JD Vance, the Apostle of Appalachia, Embraces His Inner Troll
It is a triumph of hope over reality to believe he'll rediscover his decency after a Senate victory
JD Vance came to national attention as a thoughtful memoirist who combined fierce criticism of former President Donald Trump with empathetic explanation of the dispossessed in Appalachia and those in declining post-industrial America. And that reputation stuck around when the Ohio Republican launched his Senate run last summer. “[Vance] is in every way the real deal,” wrote The American Conservative’s Rod Dreher in August, 2021, not like the “yappy ideologues who can draw a big crowd on social media, but who are more interested in performing to own the libs than in making substantive changes to make the lives of normal people better.”
But as the seven-candidate primary race got underway and Vance sought to distinguish himself in a competitive field, it quickly became evident how much he was willing to transform himself in pursuit of his upset win. Over the course of nine months, he went from acknowledging that “at a basic level we already know mostly what happened” in the 2020 election—i.e. that President Biden fairly won—to alleging we “have a fake country right now” due to a “stolen” election. And, looking forward to 2024, he advised Trump in a podcast appearance to pull an Andrew Jackson and simply reject the constitutional structure of the federal government and ignore any unfavorable rulings from the Supreme Court that try to stop him.

» **WRITTEN INSTRUCTION 1**:
Count the lines of the entries that contain the word "Click", treating uppercase and lowercase as different. Reply with the number only.
The entries have no connection to the text above.

(Saved dataset items)
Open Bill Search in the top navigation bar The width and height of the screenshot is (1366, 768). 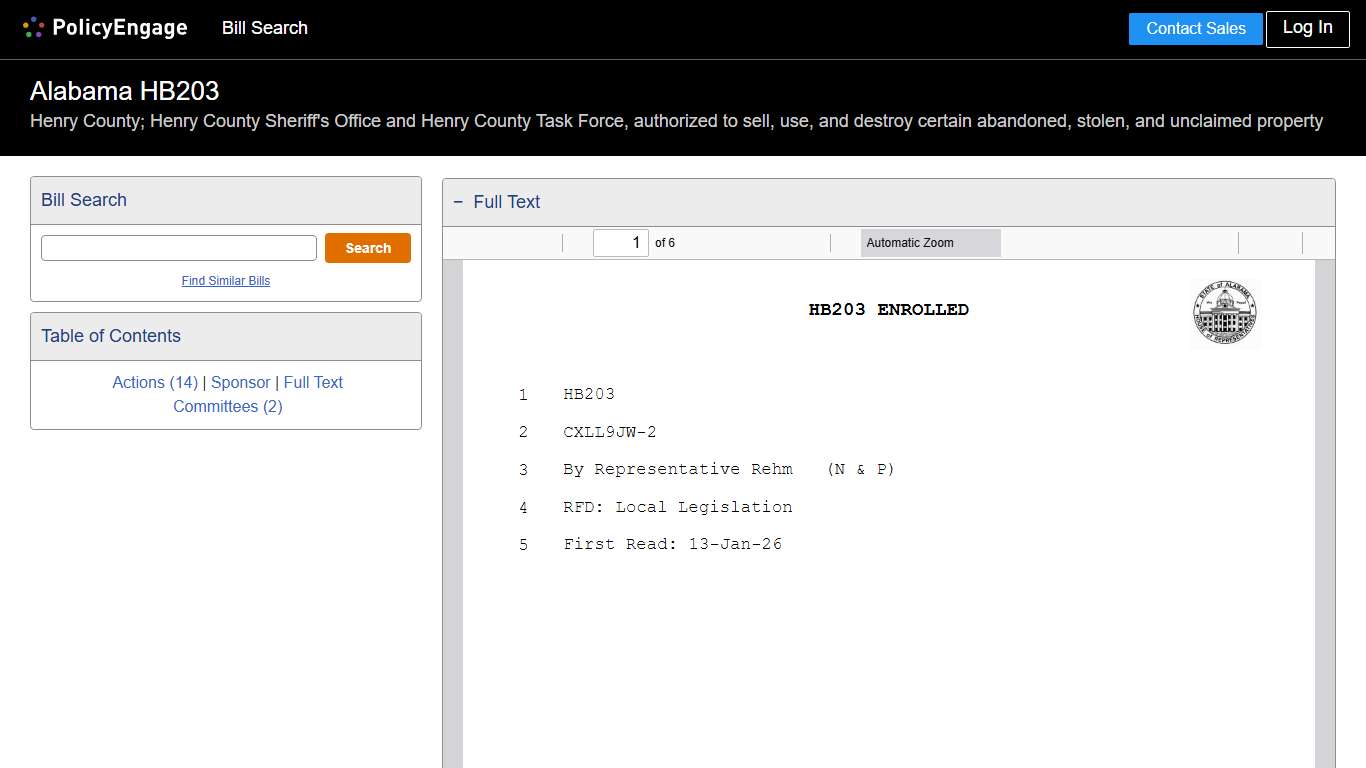tap(264, 28)
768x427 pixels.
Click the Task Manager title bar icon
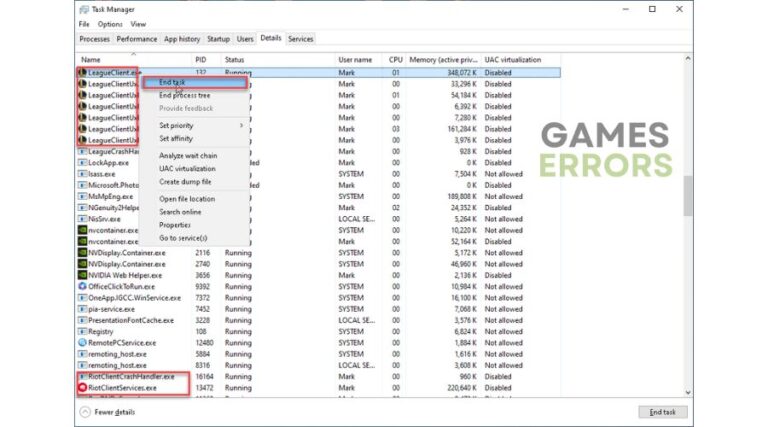(83, 9)
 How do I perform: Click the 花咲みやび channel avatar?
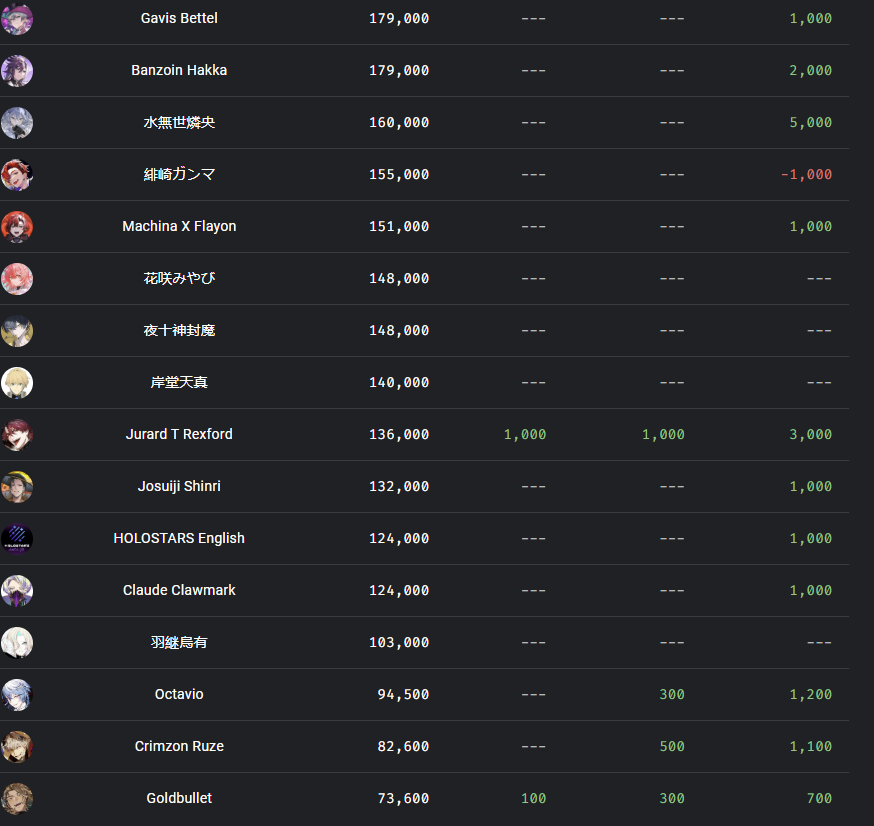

» **WRITTEN INSTRUCTION 2**:
List every person named in the text about JD Vance.

» **CORRECT RESULT 1**:
2

» **CORRECT RESULT 2**:
JD Vance, Donald Trump, Rod Dreher, President Biden, Andrew Jackson